— Selected extract —
——

The Sammarinese Communist Party (Partito Comunista Sammarinese, abbreviated PCS) was a Marxist political party in the small European republic of San Marino.
It was founded in 1921 as a section of the Communist Party of Italy (PCI). The organization existed for its first two decades as an underground political organisation.

Between 1945 and the spring of 1957 the PCS governed the country in coalition with the Sammarinese Socialist Party (PSS). The communist-socialist coalition lost power in the events known as Fatti di Rovereta.

The PCS returned to membership in a governing parliamentary coalition in 1978, with its adherents remaining as part of the leadership group until 1992. In 1991, with the fall of the Soviet Union, the PCS formally renounced communism and relaunched itself as the Sammarinese Democratic Progressive Party (PPDS).

== History ==
=== Establishment ===
San Marino is a European microstate, the third smallest in Europe, with an area of just 61 square kilometers (24 square miles). Despite its small size and tiny population, the tiny nation — wholly surrounded by Italy — was the home of a communist political party from 1921, the Communist Party of San Marino, (Partito Communista di San Marino), or PCS. The organization was established as a section of the Communist Party of Italy (PCI).

The party's first two decades were spent in the political underground, as San Marino was dominated, like Italy, by the fascist movement in the form of the Sammarinese Fascist Party, which held all 60 of the seats in the country's unicameral parliament from the election of 1923 until the end of the Second World War in 1945. The party was refounded in 1940 under the leadership of Ermenegildo Gasperoni (1906–1994).

——

— Problem —
Duplicate the entire passage on the Sammarinese Communist Party word for word. The lines that come next were taken from a different source.

— Supplied records —
——

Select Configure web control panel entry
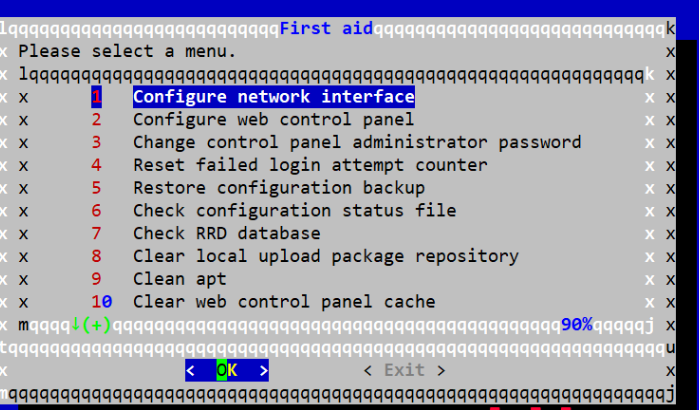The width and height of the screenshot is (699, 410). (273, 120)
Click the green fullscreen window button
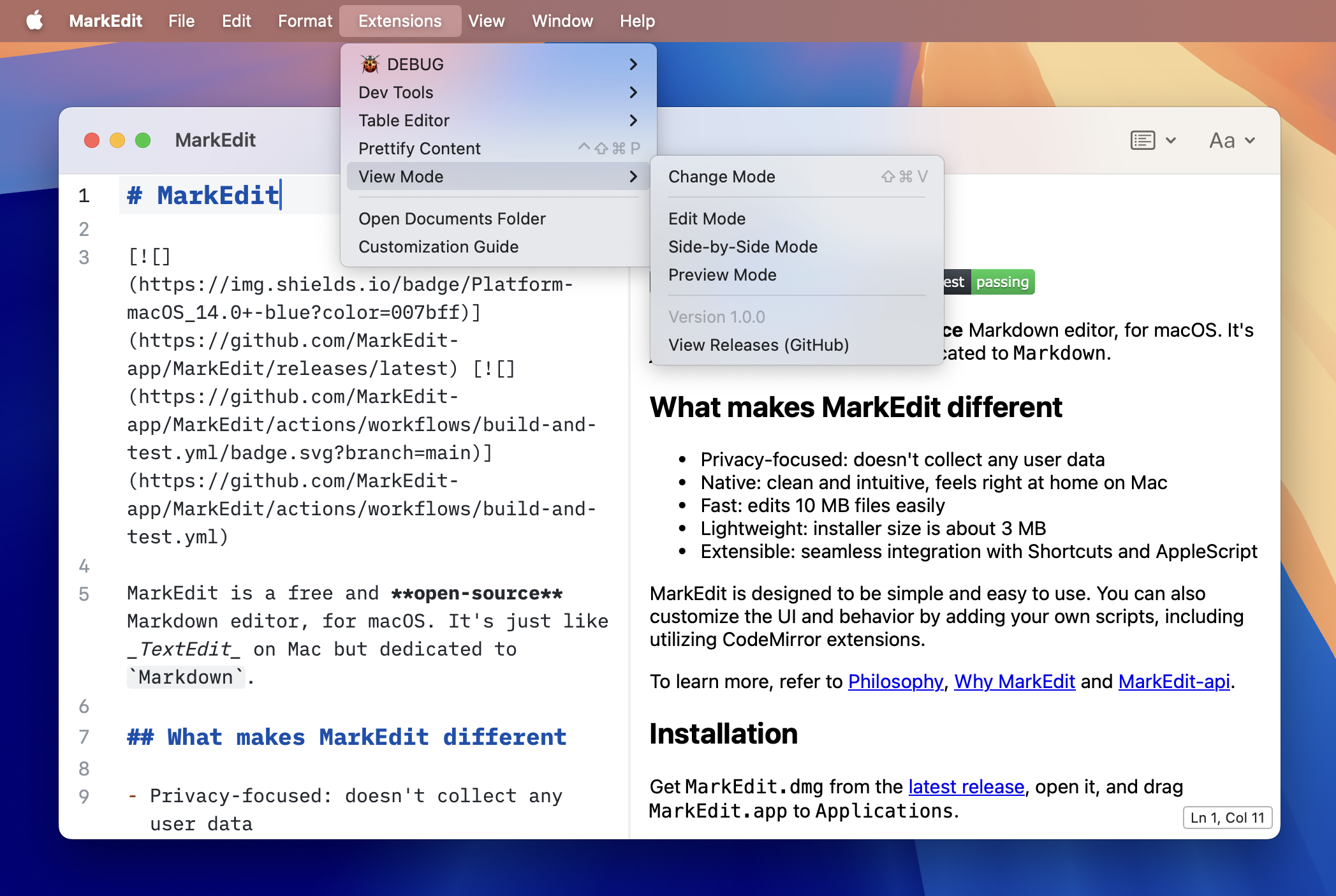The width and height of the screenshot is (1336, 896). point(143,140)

——

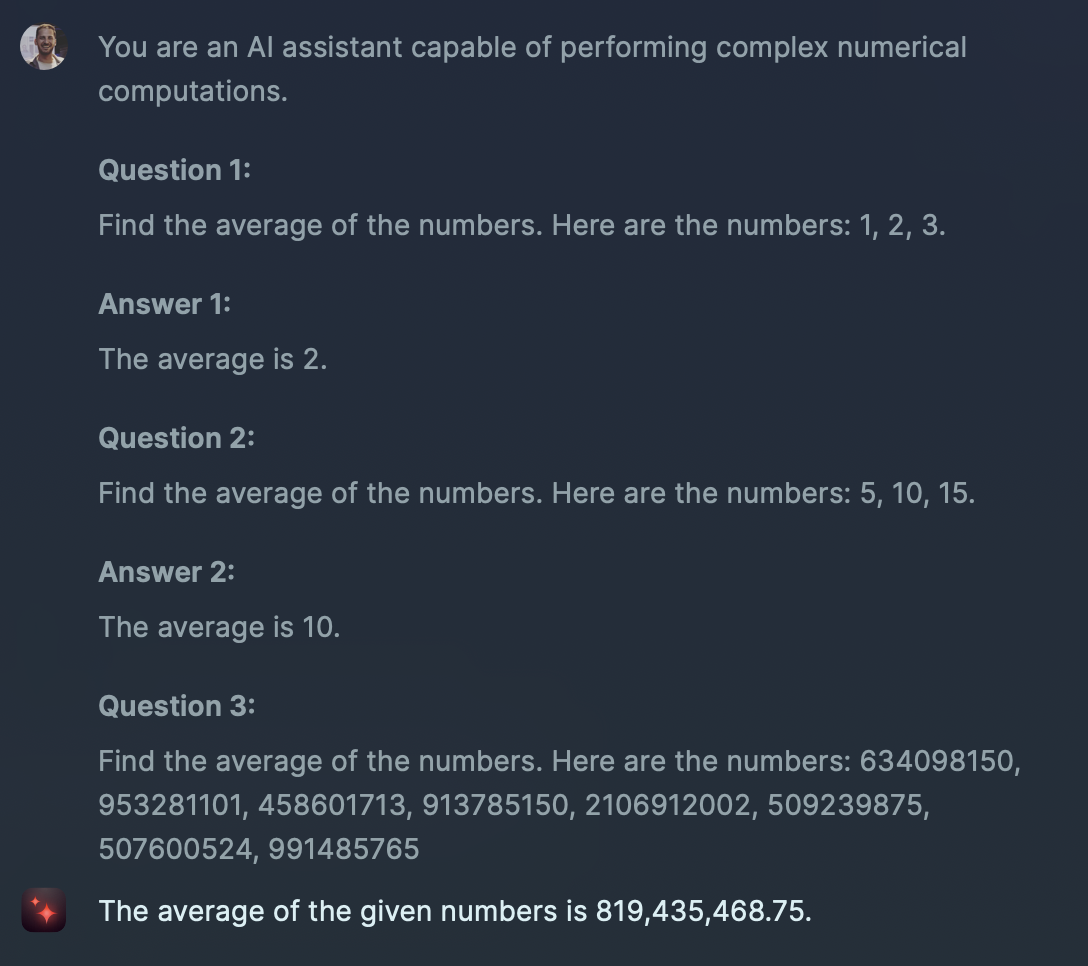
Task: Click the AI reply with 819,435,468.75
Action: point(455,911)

——

— Full response —
The Sammarinese Communist Party (Partito Comunista Sammarinese, abbreviated PCS) was a Marxist political party in the small European republic of San Marino.
It was founded in 1921 as a section of the Communist Party of Italy (PCI). The organization existed for its first two decades as an underground political organisation.

Between 1945 and the spring of 1957 the PCS governed the country in coalition with the Sammarinese Socialist Party (PSS). The communist-socialist coalition lost power in the events known as Fatti di Rovereta.

The PCS returned to membership in a governing parliamentary coalition in 1978, with its adherents remaining as part of the leadership group until 1992. In 1991, with the fall of the Soviet Union, the PCS formally renounced communism and relaunched itself as the Sammarinese Democratic Progressive Party (PPDS).

== History ==
=== Establishment ===
San Marino is a European microstate, the third smallest in Europe, with an area of just 61 square kilometers (24 square miles). Despite its small size and tiny population, the tiny nation — wholly surrounded by Italy — was the home of a communist political party from 1921, the Communist Party of San Marino, (Partito Communista di San Marino), or PCS. The organization was established as a section of the Communist Party of Italy (PCI).

The party's first two decades were spent in the political underground, as San Marino was dominated, like Italy, by the fascist movement in the form of the Sammarinese Fascist Party, which held all 60 of the seats in the country's unicameral parliament from the election of 1923 until the end of the Second World War in 1945. The party was refounded in 1940 under the leadership of Ermenegildo Gasperoni (1906–1994).